*Written problem:* Pick out each line in the items below that contains the word "screenshot" and copy those lines.

*Record excerpts:*
========================================
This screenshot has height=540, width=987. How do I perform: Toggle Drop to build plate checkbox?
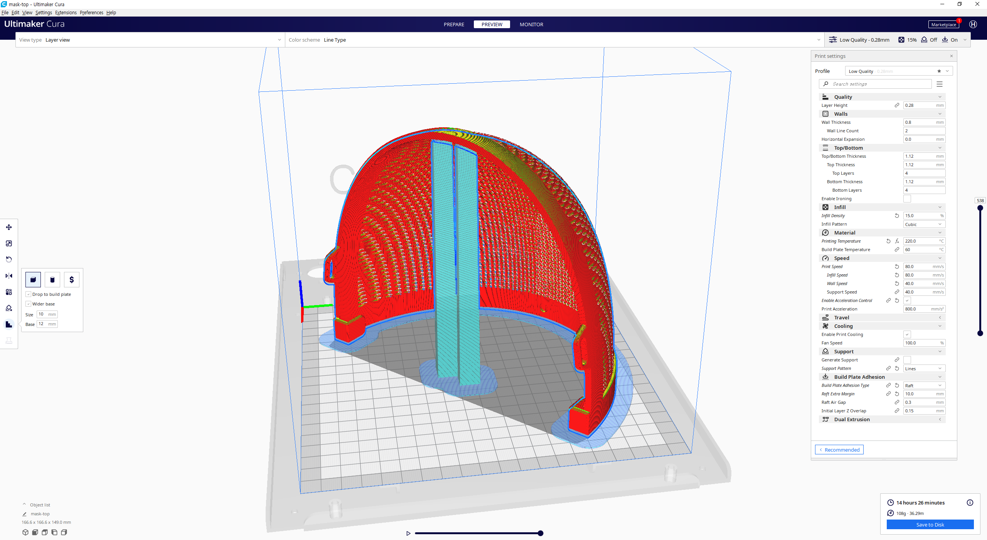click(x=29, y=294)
========================================
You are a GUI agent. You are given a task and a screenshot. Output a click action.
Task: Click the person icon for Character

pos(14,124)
========================================
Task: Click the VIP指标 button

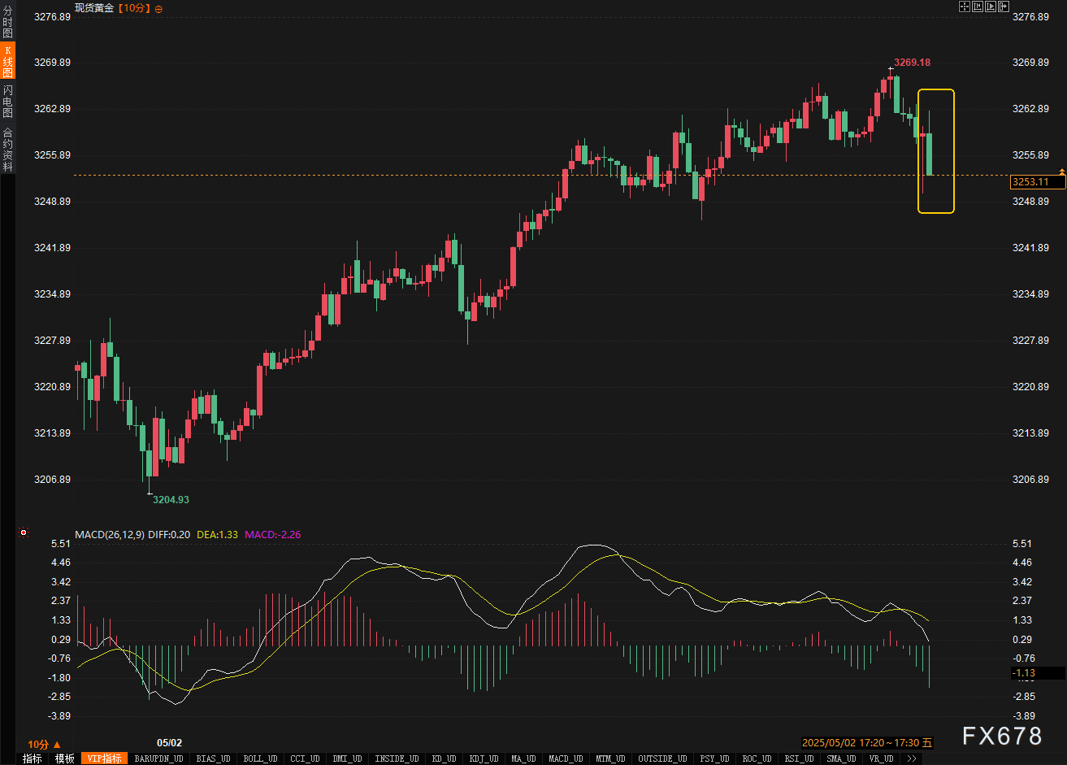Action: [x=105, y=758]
========================================
*Result of this task:*
This screenshot has height=540, width=987. How do I perform: Toggle Drop to build plate checkbox?
You are a GUI agent. You are given a task and a screenshot. Output a click action.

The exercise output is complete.